My mentor suggested that SmallSetVector
can be made much better if it actually worked like the other
Small-
containers, where they do a linear scan for small sizes and a set lookup for bigger sizes.
Implementing this was not that hard to be honest, the problem came from the compile times: because this header is
included pretty much everywhere, every little change required recompiling EVERYTHING. This was slightly irritating,
to say the least. Another major hurdle (the only one to be honest) was that there were some types which did not
implement operator==
for their types, only getHashValue
for the DenseSet
, so
they could not be used in the small representation as this made the linear scan break.
So, to fix this, I wrote a TMP monstrosity to detect if a type had operator==
implemented for it, and
used it to detect if a type could be used for the small representation. This change gave a really really good
performance boost:
0.36% geomean.
However, it involved a lot of code reimplementation between SmallSetVector
and SetVector
.
To clean this up, my mentor suggested sending the parameter N
to SetVector
itself, which
would then allow reusing all the code in the base class. This gave a really clean diff: its just a few
if constexpr
blocks on top of the already existing code. This also gave a much better solution to
deciding if a type could be used in the small representation or not: just check if the small size N
is
not equal to 0, where 0 is the default small size which means the small representation is not used at all.
This gave an even greater performance boost: 0.42% geomean.
I still feel that it is better to decide the value for N
ourselves if it is not used, however this works
as well.
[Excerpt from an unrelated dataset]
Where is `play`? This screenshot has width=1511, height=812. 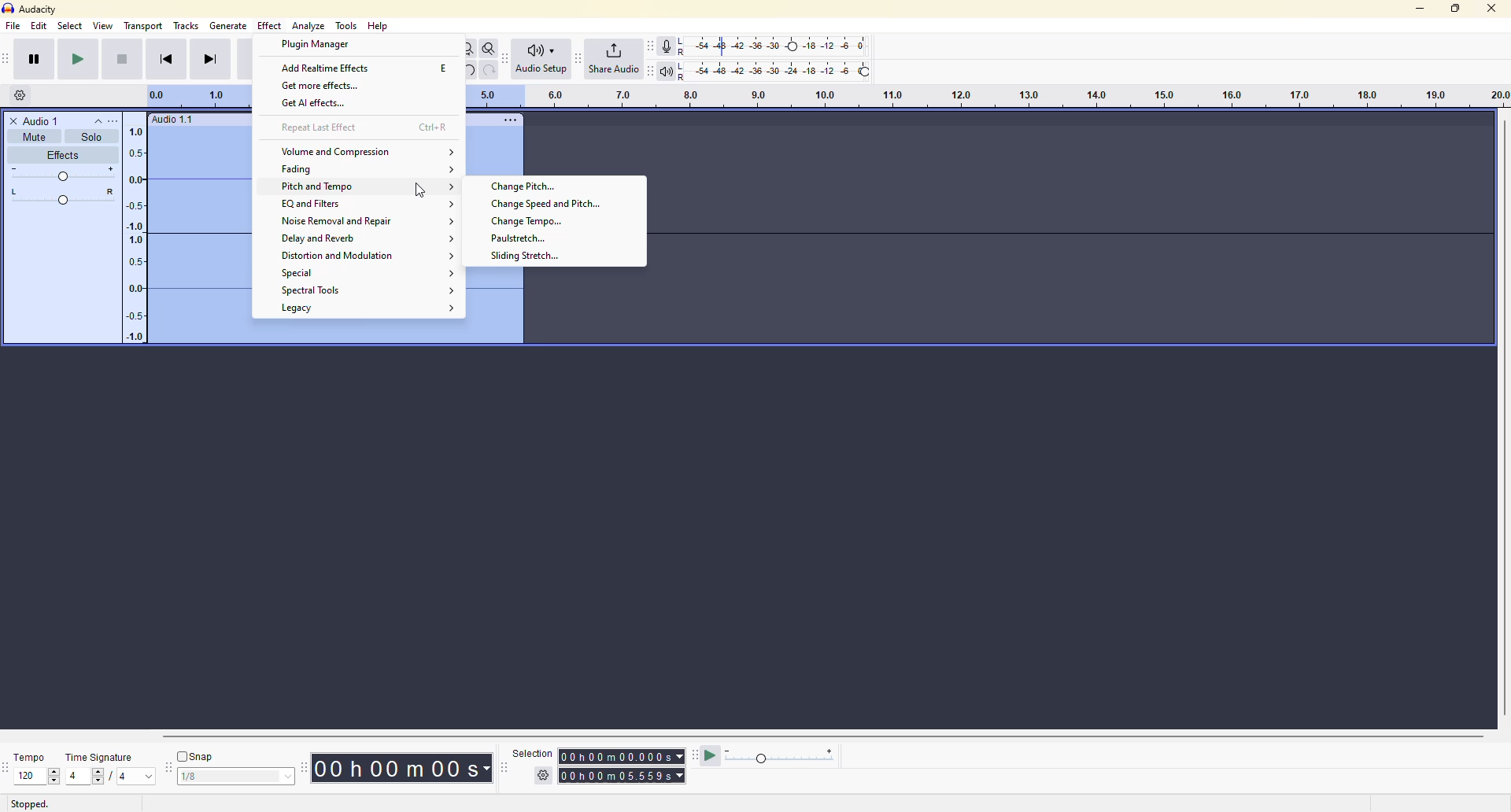
play is located at coordinates (78, 59).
Next, my mentor found uses of SetVector
where SmallSetVector
would be better now
that the small representation of the set type isn’t used, so I went and updated some places that used
SetVector
to use SmallSetVector
. This gave a good performance boost on
-O0
:
0.18% geomean.
This was much more fruitful than I could’ve asked for, and I’m really happy I was able to find this issue with the help of my mentor because it was getting pretty demoralizing not getting improvements for a week straight haha.